1. Identify the oxidation and reduction half .
2. Find the oxidising and reducing agent.
3. Find the n-factor of oxidising and reducing agent.
4. Balance atom undergoing oxidation and reduction.
5. Cross multiply the oxidising or reducing agent with n-factor.
6. Balance atoms other than oxygen and hydrogen.
7. Balancing oxygen atoms
8. Balancing hydrogen atoms
9. Balance charge

For acidic medium:
As soon as we add x $H_{2}O$ units, we add 2x $H^{+}$ ions on the opposite side.

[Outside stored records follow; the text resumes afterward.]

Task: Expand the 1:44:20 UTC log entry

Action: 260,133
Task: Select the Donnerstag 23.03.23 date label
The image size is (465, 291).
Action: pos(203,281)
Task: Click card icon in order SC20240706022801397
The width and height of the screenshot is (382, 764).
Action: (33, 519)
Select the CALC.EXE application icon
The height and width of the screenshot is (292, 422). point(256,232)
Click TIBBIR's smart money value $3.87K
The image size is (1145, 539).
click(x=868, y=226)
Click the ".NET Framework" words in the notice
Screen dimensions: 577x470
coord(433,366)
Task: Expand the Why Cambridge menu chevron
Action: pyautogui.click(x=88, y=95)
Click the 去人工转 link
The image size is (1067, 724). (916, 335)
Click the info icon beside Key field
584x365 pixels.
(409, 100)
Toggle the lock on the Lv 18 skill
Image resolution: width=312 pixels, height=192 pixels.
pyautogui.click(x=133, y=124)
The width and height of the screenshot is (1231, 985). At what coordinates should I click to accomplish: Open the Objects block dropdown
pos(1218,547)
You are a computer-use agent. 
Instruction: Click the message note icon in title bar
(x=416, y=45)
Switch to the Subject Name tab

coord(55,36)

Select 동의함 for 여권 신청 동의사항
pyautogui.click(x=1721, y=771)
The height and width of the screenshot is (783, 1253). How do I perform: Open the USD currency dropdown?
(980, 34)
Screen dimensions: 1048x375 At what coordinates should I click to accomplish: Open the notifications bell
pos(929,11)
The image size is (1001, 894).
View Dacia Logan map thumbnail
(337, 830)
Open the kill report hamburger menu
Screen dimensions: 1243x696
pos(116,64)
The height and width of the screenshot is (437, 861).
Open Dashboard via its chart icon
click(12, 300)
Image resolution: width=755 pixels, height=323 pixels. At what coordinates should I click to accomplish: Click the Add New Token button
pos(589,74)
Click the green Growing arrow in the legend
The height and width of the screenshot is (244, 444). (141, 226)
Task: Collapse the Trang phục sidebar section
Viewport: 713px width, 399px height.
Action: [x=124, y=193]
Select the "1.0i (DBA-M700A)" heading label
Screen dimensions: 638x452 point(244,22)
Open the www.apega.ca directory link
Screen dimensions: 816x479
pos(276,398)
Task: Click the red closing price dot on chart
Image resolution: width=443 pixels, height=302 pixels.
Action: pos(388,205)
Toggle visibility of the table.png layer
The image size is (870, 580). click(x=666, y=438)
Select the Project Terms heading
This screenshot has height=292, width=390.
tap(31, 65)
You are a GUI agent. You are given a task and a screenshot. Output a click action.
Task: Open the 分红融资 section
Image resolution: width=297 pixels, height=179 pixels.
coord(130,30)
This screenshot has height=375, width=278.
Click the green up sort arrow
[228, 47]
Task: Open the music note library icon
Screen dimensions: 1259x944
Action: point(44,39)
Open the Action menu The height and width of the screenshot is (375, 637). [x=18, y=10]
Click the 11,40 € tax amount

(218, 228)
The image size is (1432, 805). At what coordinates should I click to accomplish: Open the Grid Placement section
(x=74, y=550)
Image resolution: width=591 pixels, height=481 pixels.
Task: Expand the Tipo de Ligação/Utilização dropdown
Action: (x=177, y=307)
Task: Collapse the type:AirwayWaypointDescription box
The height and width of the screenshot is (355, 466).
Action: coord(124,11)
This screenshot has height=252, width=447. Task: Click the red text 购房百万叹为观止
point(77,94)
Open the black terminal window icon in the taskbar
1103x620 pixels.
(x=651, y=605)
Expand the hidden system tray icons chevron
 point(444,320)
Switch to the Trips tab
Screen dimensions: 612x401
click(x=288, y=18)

$n_f=(|O.S{.}_{Product}-O.S{.}_{Reactant}|\times \text{number of atom}$
${\stackrel{+2.5}{S}}_4{O}_6^{2-}\left(aq\right)+\stackrel{0}{A}l\left(s\right)\to H_2\stackrel{-2}{S}\left(aq\right)+\stackrel{+3}{A}{l}^{3+}\left(aq\right)$

${\stackrel{+2.5}{S}}_4{O}_6^{2-}\left(aq\right)\to H_2\stackrel{-2}{S}\left(aq\right)$ oxidation
$n_f=(|-2-2.5|\times 4=18$
$\stackrel{0}{A}l\left(aq\right)\to \stackrel{+3}{A}{l}^{3+}\left(aq\right)$ reduction
$n_f=(|3-0|\times 1=3$
$S_4{O}_6^{2-}$ is oxidising agent
$Al$ is reducing agent.

Balance atom undergoing oxidation and reduction.
$S_4{O}_6^{2-}\left(aq\right)+Al\left(s\right)\to 4H_{2}S\left(aq\right)+A{l}^{3+}\left(aq\right)$

Ratio of n- factor's =18:3
dividing the n-factors by common value in them. which is 3 in this case.
$\Rightarrow$Ratio of n- factor's =6:1

Cross mutiply the oxidising and reducing agents with ratio of n-factors. and balancing the main elements other than oxygen and hydrogen.

$S_4{O}_6^{2-}\left(aq\right)+6Al\left(s\right)\to 4H_{2}S\left(aq\right)+6A{l}^{3+}\left(aq\right)$

Balance atoms oxygen.
$S_4{O}_6^{2-}\left(aq\right)+6Al\left(s\right)\to 4H_{2}S\left(aq\right)+6A{l}^{3+}\left(aq\right)+6H_{2}O\left(aq\right)$

Balance hydrogen.
$S_4{O}_6^{2-}\left(aq\right)+6Al\left(s\right)+20H^{+}\to 4H_{2}S\left(aq\right)+6A{l}^{3+}\left(aq\right)+6H_{2}O\left(aq\right)$

balance charge
charge in reactant side = -2+20=+18
charge in product side = +18
so the balanced equation is $S_4{O}_6^{2-}\left(aq\right)+6Al\left(s\right)+20H^{+}\to 4H_{2}S\left(aq\right)+6A{l}^{3+}\left(aq\right)+6H_{2}O\left(aq\right)$
the coefficient of $H^{+}$ and $H_{2}O$ respectively are 20 and 6.